Toledo, Clyde students learn from each other

11/18/2005
BY JENNIFER FEEHAN
BLADE STAFF WRITER
Scott High School senior Tianna Dandridge plays kickball with students from Clyde High School in a gym class during a cultural exchange program at the Sandusky County school.
Scott High School senior Tianna Dandridge plays kickball with students from Clyde High School in a gym class during a cultural exchange program at the Sandusky County school.

CLYDE, Ohio - Tauryeus Nettles couldn't help but notice how quiet things were at Clyde High School yesterday.

Kevin Powell was thinking about how "loose" things were the day before at Toledo's Scott High School.

The two students live just 40 miles apart, but as they found out on visits to each other's school this week, their communities are worlds apart.

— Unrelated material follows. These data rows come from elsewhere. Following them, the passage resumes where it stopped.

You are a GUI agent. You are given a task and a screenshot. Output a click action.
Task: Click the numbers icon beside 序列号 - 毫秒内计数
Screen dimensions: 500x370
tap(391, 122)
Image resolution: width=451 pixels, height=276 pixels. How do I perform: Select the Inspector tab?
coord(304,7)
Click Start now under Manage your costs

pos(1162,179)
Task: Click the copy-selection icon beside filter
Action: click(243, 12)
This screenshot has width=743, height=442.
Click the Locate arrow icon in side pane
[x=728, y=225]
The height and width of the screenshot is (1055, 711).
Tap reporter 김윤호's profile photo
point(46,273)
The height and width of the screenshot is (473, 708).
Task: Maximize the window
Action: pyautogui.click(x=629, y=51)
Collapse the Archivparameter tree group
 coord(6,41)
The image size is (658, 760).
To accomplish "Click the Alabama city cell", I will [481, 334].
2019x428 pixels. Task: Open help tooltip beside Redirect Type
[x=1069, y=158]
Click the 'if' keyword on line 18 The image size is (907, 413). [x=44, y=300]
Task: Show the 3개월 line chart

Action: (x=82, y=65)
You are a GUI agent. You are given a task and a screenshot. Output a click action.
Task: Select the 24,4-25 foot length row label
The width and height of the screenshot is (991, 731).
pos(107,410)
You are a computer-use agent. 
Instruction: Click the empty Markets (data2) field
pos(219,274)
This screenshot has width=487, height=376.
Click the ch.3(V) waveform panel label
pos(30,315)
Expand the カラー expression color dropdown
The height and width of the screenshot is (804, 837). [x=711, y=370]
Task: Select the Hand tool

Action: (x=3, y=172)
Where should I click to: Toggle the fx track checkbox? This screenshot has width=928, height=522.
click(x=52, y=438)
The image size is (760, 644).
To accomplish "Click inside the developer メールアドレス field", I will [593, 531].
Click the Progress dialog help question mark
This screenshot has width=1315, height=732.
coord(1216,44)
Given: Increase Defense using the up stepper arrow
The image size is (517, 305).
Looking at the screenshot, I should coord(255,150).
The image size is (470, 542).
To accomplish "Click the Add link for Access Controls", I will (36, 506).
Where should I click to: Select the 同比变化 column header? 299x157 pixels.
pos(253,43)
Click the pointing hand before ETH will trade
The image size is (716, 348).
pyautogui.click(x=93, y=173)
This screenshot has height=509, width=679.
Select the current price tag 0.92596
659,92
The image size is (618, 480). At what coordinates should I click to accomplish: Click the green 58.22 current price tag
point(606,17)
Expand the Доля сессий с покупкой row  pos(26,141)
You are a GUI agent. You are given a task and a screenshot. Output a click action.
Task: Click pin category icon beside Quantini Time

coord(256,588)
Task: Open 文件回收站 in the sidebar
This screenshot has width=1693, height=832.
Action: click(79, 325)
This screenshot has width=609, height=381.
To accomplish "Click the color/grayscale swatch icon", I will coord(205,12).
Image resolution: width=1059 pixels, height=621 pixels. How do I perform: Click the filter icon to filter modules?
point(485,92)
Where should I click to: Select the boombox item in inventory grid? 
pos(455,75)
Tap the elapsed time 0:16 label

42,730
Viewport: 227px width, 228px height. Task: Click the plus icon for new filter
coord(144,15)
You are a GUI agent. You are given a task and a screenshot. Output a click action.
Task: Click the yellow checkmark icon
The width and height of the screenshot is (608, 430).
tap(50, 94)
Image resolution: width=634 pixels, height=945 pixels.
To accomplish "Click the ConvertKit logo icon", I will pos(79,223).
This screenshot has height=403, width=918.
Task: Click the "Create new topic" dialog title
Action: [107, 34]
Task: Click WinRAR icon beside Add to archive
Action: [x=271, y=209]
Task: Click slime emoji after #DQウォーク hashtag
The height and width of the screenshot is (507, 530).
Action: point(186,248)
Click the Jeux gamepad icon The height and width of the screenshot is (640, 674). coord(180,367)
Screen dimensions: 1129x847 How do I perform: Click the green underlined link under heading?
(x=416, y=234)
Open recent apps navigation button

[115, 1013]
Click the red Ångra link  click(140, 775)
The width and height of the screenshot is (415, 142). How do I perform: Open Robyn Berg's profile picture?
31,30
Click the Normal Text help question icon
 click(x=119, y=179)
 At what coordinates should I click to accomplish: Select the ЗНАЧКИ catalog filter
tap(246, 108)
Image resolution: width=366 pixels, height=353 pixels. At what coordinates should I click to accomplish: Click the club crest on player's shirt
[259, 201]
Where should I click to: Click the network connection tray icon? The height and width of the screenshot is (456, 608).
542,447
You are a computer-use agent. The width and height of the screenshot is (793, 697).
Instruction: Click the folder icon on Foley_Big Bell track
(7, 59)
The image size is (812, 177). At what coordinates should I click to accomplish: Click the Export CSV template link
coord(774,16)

"It's more calm here. It's not all wild and crazy like it is at Scott," Tauryeus, a Scott senior, said. "Here, people pay attention to the teachers."

When the bell rang, kids were in their classrooms, he said, unlike at his school, where people are always in the halls.

Kevin said that while he sat in on classes at Scott, he was surprised to see the teachers dressed so casually. One even answered her cell phone during class, something he's never seen his teachers at Clyde do.

The opportunity to trade places for a day was what Clyde psychology teacher Holly Rogers described as a cultural exchange program for the rural and urban students, albeit on a local level.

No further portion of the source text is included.